Joe Cole – the latest in a long line of Liverpool Cockneys
Liverpool, meet the new Jamie and Louise
After years of striding down the Kings Road shouting “oi oi!” at van drivers, Joe Cole can be excused for feeling rather discombobulated by the man in front of him at Anfield, coughing, snorting, hacking, sniffing, and clearing his throat.
But don’t worry, Joe, it’s just Jamie Carragher’s way of welcoming you to Liverpool Football Club.
That’s right, the big news today is that one half of Chelsea’s Cole Sisters has managed to correctly navigate himself through the exit, and into the arms of another big club.

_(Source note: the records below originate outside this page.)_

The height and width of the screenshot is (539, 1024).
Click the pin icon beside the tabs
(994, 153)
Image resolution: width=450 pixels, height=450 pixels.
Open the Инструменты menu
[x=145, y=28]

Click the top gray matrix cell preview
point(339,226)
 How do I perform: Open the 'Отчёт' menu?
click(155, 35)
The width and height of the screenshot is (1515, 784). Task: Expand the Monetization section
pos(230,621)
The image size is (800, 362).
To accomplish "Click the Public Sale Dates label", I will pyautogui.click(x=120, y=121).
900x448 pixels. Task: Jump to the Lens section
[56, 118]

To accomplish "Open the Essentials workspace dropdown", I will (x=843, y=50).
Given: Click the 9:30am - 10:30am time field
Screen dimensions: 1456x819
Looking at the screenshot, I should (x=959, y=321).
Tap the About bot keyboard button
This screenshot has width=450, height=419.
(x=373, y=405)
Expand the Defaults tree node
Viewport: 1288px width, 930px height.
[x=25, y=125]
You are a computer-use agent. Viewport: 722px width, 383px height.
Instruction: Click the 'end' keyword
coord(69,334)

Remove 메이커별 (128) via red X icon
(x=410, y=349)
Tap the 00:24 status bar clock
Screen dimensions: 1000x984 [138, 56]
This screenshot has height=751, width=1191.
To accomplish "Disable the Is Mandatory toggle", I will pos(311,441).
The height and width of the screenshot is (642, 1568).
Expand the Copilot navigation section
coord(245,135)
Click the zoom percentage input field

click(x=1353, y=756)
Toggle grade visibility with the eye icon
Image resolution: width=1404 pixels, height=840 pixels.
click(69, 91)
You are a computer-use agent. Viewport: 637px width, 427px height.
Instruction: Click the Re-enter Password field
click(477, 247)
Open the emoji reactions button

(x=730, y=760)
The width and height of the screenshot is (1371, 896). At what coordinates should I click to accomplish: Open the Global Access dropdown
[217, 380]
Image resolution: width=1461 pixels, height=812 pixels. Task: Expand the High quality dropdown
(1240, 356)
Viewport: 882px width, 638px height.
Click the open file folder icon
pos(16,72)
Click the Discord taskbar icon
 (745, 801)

Everyone expected London – specifically Spurs or Arsenal – but it seems that Joe wants to tread in the footsteps of great cockneys like Jamie “Jarhead” Redknapp, Razor Ruddock, Phil Babb, Glen Johnson, and presumably one or two others who have gone in search of a place where the streets are paved with standard issue concrete.
Joe leaves behind fond memories of crazy times in the capital with Lampsie and JT, weird evenings with Keeley Hazell that end in bloodshed, karaoke duets of “Sisters are doing it for themselves” with his namesake Ashley.
And whilst specific details of Cole’s new contract haven’t been revealed, he will presumably be able to keep his family in hot dinners and bubble baths, whilst his wife Carly takes time out from her lucrative personal training business to raise their child.
Liverpool fans – any thoughts about this?